Подписи не было. Я узнал корявый почерк Механика и без нее. Он всегда писал быстро и с ошибками. Несколько солидных клякс вполне могли бы сойти за родовую печать моего брата, всегда считавшего каллиграфию и грамматику напрасной тратой времени. «Всем понятно, что я написал, – остальное чушь собачья», – говаривал он.
– Тебя тоже пригласили? – спросил я у Ловца.
– Угу. – Он кивнул. – После захода солнца. Из этого можно сделать вывод, что нынче в городе собрались если не все известные твоему брату схимники, то подавляющее большинство. Да, большинство.
– Мы с тобой поняли это еще вчера, – напомнил я.
– Да, но не знали наверняка.
– Думаешь, речь об Империи пойдет?
– А о чем еще? – искренне удивился Ловец. – Сейчас имперцы хорошо прищемили хвост Золотому Мосту. Местные купчишки и пальцем не пошевелят, даже если небо начнет падать на землю. Но стоит упасть их прибыли… Так что новые имперские пошлины на вывоз железа – это хуже, чем если бы самым уважаемым купцам плюнули в лицо. А коль Механик действительно контролирует город так плотно, должен он реагировать на подобные вещи.
– Торговцам ударили по самому больному месту – по кошельку.
– Империи конец. – Ловец расхохотался. – Да, Искатель, конец. Если все схимники объединятся против одного… Пусть даже не все, пусть половина. Самый лучший не устоит.

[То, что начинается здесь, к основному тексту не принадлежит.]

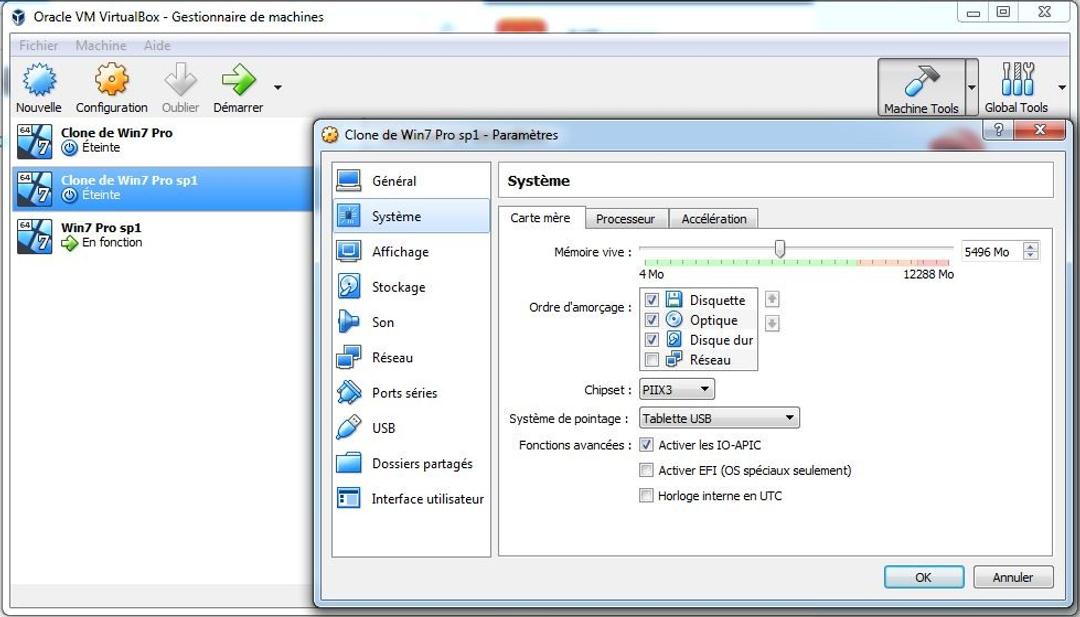Switch to the Processeur tab
Screen dimensions: 1080x617
click(626, 218)
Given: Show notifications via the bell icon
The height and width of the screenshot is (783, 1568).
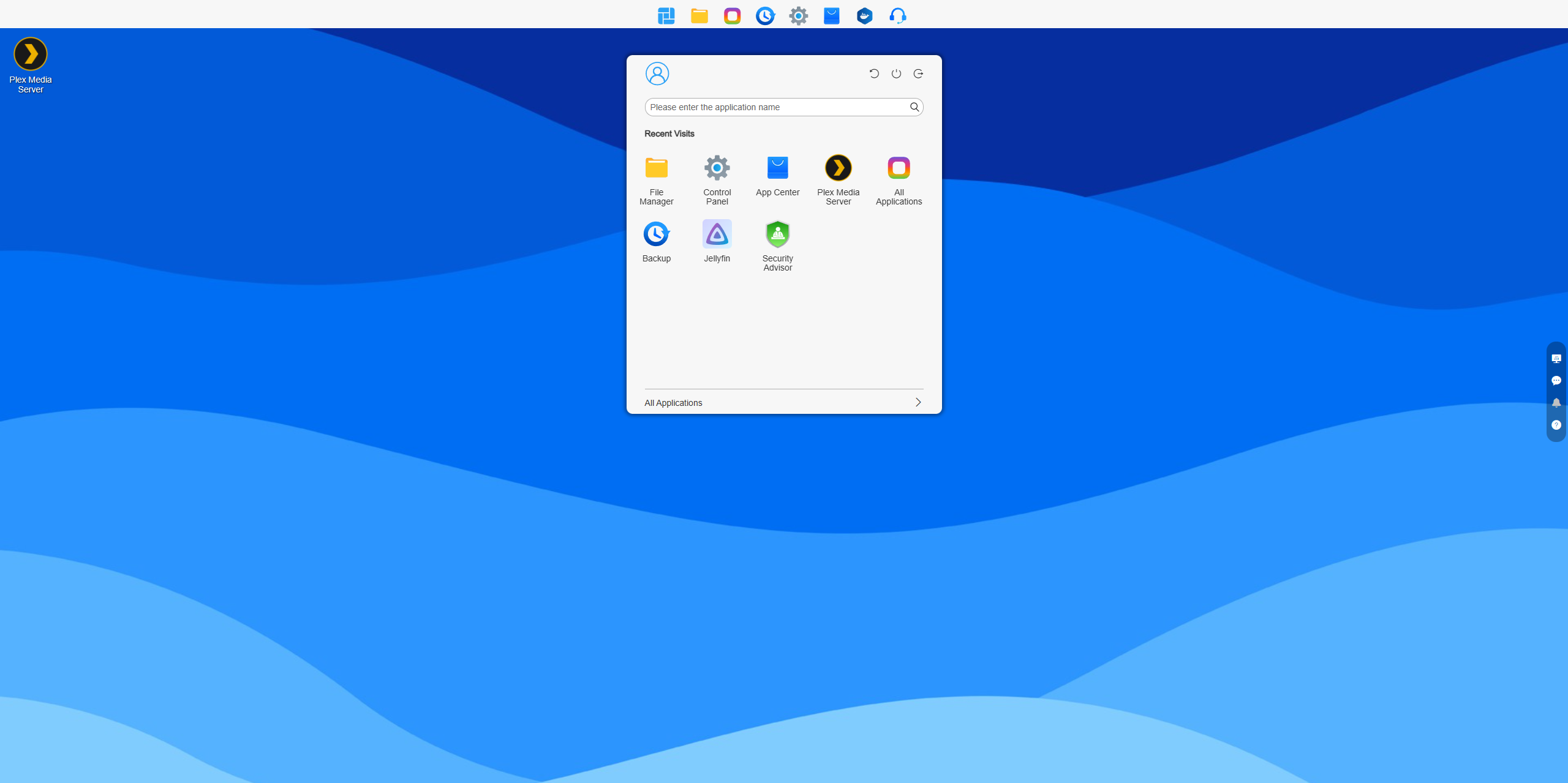Looking at the screenshot, I should (1556, 403).
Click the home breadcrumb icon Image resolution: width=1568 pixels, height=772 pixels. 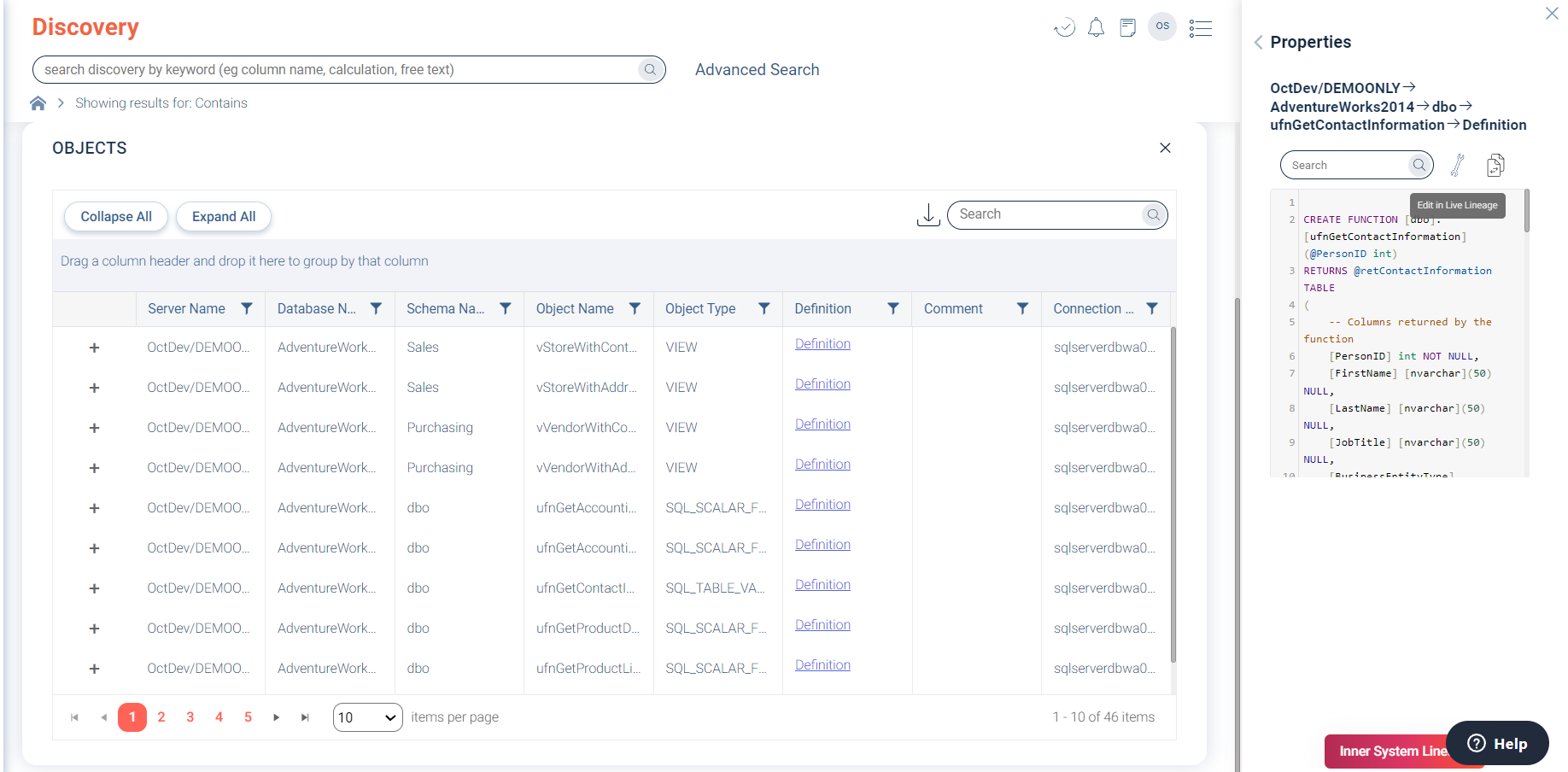(38, 103)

Мне не понравилось его настроение, но я промолчал. Как бы то ни было, мы – схимники, не годится решать спорные вопросы, меряясь силой, подобно сельским мужикам. Следует встретиться с тем, кто стоит за Империей, выслушать его резоны, а уж потом… А вот что потом, я не знал.
– Ну что притих? – воскликнул Ловец. – Думаешь, прикидываешь. Больно нерешителен ты, Искатель.
– Знаю, какая за мной сила, потому и решать не спешу, – ответил я.
– Ну думай. Да, думай, пошли посмотрим на этот Золотой Мост. А то увидели лишь краешком. До вечера времени много.
После градов и весей Империи это было весьма необычно. Для нас ведь важно не только общение. Просто слушать, о чем говорят люди, ловить их настроение, мысли и чаяния – это настоящая пища для ума. А говорили златомостцы о разном. В основном – обычные житейские беседы. Но Империя властно вторгалась и в этот город, всегда стоявший особняком.
На Кузнечном рынке хватало споров о новых ценах на железо. И мнения были самые разные. Нет тупого имперского «Император лучше знает, как нам лучше», того монолитного единства, которое изрядно пахнет болотом и утомляет хуже каторжных работ. Одни возмущались, что железо продают с каждым днем все дороже, а изделия из него Империя берет по старым расценкам, наотрез отказываясь платить больше. Мол, скоро себе в убыток работать станем. Другие призывали не продавать имперцам даже самого завалящего ножа, пока те не дадут справедливой цены. Кричали, что лучше затянуть пояса, перебиваясь торговлей с Заморьем, чубами и хунну. Самые разумные возражали им: основным преимуществом Золотого Моста было высокое качество за ту же цену. Если ее поднимать, то покупатели предпочтут обходиться изделиями местных мастеров. А находились и те, которые считали, что надо впустить в Золотой Мост имперский гарнизон, присягнуть Императору и спокойно заниматься своими делами. Ведь какая разница, кто правит? Главное – чтобы у тебя был кусок хлеба, желательно с сочным ломтем мяса.
Говорили и о Бочажской резне. Почему-то сейчас в Золотом Мосту тема города, восставшего несколько лет назад, стала очень актуальной, и я в этом видел влияние учеников Мятежника. И опять же я-то, по сути, узнал подробности тех событий от своего брата. До разговора с ним слышал лишь мнение подданных Империи. Да, восстали, да, войска усмирили мятежников. Поделом. На этом сходились все.
Златомостцы же спорили до хрипоты. Словно событие это вдруг приобрело для них важность большую, чем даже притеснения в ценах на железо. Кто-то кричал о кровавом диктаторе, который точно так же поступит с Золотым Мостом, если у того хватит глупости добровольно войти в состав Империи. Другие возражали: Бочаг присягнул Императору. Тот имел полное право расправиться с мятежниками, как посчитает нужным. А что слишком много крови – еще вопрос, не стало бы ее больше, если бы ратники Империи позволили сохраниться корням мятежа и вызреть в новое восстание.